Former smoker vs never: overall HR 1.64 (1.37 to 1.96); lean HR 2.08 (1.40 to 3.09); nonlean HR 1.55 (1.26 to 1.89)
Current smoker vs never: overall HR 2.96 (2.40 to 3.67); lean HR 4.41 (2.86 to 6.81); nonlean HR 2.62 (2.04 to 3.35)
Heavy alcohol vs none: overall HR 1.24 (1.02 to 1.51)
Diet quality quintile 5 (best) vs quintile 1 (worst): overall HR 0.69 (0.54 to 0.88); nonlean HR 0.61 (0.46 to 0.80)
2 or more cups of coffee daily vs none: overall HR 0.70 (0.57 to 0.87); lean HR 0.47 (0.29 to 0.77); nonlean HR 0.77 (0.50 to 0.98)
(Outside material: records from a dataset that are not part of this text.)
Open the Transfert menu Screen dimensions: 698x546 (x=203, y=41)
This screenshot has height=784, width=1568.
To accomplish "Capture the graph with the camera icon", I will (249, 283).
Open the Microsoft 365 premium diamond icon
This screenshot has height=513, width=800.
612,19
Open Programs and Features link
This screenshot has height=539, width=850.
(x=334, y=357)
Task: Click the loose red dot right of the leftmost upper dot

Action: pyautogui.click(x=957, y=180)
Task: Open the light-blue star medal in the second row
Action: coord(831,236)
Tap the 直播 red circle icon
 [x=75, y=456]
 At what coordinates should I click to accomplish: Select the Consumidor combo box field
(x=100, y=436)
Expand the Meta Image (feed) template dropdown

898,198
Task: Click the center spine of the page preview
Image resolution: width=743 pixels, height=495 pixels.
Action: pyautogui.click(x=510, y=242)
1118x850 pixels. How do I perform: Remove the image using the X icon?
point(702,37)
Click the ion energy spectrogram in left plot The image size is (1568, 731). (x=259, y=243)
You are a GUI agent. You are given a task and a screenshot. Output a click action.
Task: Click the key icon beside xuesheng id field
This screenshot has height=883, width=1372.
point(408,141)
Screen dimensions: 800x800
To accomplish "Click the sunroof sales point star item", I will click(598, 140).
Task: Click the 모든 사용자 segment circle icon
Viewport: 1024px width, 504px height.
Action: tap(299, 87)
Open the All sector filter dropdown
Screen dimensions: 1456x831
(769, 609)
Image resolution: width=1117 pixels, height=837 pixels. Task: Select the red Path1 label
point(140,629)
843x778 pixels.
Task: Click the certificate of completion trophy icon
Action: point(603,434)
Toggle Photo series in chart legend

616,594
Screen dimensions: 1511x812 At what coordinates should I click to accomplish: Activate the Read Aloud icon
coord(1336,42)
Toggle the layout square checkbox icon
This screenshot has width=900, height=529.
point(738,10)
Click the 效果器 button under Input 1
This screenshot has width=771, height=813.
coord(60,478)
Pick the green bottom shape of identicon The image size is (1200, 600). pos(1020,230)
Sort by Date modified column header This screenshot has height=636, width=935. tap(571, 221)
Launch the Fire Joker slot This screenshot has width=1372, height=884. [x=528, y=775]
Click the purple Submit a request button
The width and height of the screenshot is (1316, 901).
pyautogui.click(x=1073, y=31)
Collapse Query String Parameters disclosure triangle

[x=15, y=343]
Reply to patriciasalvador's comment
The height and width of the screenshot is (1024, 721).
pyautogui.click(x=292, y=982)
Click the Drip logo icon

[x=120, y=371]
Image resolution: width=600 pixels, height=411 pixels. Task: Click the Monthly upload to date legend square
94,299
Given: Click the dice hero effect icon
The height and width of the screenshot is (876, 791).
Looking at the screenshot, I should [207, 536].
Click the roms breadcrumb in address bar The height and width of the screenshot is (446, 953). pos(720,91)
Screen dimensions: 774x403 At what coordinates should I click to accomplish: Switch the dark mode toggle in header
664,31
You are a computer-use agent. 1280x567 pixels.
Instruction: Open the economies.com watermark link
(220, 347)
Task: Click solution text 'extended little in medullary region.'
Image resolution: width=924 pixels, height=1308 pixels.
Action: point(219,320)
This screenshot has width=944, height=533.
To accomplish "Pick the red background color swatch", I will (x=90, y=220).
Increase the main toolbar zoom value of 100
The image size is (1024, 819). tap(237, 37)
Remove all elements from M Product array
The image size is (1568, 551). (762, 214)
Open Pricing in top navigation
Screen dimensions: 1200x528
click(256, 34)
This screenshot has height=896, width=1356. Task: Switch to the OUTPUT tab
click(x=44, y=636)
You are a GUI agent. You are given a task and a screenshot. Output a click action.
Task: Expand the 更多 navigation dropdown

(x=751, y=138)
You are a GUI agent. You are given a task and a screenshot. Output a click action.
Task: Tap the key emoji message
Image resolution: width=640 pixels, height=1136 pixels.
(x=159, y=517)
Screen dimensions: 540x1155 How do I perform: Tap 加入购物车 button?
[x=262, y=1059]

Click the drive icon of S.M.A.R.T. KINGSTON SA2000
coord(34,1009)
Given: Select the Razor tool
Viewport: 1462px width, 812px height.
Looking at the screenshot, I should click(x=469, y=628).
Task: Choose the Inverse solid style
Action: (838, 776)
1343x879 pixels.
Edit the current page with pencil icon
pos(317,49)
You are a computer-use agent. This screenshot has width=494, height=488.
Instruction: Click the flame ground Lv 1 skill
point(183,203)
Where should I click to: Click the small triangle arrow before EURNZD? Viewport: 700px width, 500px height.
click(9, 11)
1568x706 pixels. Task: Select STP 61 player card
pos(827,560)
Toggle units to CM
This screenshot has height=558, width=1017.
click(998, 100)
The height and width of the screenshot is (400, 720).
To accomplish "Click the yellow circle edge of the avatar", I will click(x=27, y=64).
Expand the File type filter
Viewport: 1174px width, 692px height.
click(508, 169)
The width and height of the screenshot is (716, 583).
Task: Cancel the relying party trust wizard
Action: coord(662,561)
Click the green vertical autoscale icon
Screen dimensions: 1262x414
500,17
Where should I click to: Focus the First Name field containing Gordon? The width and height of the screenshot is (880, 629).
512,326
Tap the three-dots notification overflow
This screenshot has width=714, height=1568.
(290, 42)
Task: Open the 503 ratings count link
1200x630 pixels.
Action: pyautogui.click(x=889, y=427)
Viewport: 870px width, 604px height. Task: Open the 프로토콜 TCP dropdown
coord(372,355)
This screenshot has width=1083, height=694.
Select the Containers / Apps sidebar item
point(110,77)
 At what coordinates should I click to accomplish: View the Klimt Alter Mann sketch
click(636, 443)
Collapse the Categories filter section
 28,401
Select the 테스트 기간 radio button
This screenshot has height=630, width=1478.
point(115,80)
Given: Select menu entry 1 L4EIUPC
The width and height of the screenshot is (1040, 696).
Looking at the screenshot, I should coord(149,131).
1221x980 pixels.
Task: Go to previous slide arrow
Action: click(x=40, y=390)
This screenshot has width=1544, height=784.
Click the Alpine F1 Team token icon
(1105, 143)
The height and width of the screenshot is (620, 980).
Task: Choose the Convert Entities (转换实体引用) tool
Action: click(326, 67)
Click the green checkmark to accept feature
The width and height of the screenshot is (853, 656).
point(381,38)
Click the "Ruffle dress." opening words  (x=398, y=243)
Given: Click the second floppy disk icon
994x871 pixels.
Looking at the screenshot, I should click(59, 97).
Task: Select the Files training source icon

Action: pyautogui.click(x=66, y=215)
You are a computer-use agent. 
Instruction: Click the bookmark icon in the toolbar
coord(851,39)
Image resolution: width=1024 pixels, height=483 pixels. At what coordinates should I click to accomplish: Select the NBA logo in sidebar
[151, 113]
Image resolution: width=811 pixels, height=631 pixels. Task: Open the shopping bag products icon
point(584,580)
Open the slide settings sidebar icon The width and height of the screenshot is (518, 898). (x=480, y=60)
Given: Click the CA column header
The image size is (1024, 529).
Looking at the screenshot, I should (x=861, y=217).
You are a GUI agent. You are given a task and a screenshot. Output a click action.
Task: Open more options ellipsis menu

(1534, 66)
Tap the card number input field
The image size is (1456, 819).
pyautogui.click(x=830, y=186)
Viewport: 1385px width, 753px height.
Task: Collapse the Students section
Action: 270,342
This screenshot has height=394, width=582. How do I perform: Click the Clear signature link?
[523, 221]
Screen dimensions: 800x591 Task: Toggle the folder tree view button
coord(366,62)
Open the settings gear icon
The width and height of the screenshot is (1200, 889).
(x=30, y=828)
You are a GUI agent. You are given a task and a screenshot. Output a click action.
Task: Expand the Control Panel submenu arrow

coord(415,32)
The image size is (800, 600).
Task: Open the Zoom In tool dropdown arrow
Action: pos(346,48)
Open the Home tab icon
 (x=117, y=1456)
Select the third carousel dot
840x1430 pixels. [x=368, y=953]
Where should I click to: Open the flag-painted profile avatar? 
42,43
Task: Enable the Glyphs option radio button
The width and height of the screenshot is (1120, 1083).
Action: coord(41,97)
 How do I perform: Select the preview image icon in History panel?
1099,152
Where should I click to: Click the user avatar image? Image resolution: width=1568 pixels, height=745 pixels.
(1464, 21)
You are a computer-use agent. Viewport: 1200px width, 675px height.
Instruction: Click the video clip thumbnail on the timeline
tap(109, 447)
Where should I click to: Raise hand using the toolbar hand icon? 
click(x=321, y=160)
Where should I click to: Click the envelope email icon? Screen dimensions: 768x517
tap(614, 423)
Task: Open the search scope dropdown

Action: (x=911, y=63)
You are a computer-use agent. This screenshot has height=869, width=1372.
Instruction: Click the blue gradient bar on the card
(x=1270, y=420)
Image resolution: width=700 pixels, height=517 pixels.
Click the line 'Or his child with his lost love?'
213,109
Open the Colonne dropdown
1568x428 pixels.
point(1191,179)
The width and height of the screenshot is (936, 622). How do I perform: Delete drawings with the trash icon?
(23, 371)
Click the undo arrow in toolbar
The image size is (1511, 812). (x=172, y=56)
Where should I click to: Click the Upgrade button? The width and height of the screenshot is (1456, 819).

Obesity yes vs no: overall HR 1.65 (1.41 to 1.94)
 
PAR (proportion of HCC cases that would not develop if the risk factor disappeared) proved highest for low coffee intake (21.3%), followed by smoking (15.1%), obesity (14.5%), alcohol use (7.1%), physical activity (5.5%), and diet quality (4.1%). Eliminating ALL these risk factors would prevent more than half of new HCC diagnoses in this population (51.9%).
 
Eliminating abstaining from coffee had a much greater impact on PAR in lean people than nonlean people (45.1% vs 14.8%). The same imbalance held true for eliminating smoking (PAR 24.9% in lean and 12.3% in nonlean). Avoiding all analyzed risk factors also had a greater impact in lean people than in nonlean people (PAR 65.2% vs 37.4%).
 
The researchers cautioned that their findings in this ethnically diverse California-Hawaii group may not apply to other populations. Also, their analysis lacked data on one critical HCC risk factor, viral hepatitis.
 
With those limitations in mind, the USC/Hawaii team concluded that more than half of new HCC cases in this population might be prevented by avoiding all the lifestyle risk factors analyzed. The HCC-prevention benefit of drinking 2 or more cups of coffee daily proved particularly striking, especially in lean people. The researchers stressed that the contribution of modifiable risk factors to HCC risk was greater for lean people (those with normal body mass index) than for nonlean (overweight and obese) people.
 
References
 
1. Zhou K, Lim T, Dodge JL, et al. Lifestyle factors and population attributable risk of hepatocellular carcinoma in lean vs non-lean populations. EASL International Liver Congress 2022, London, June 22-26, 2022. Abstract OS106.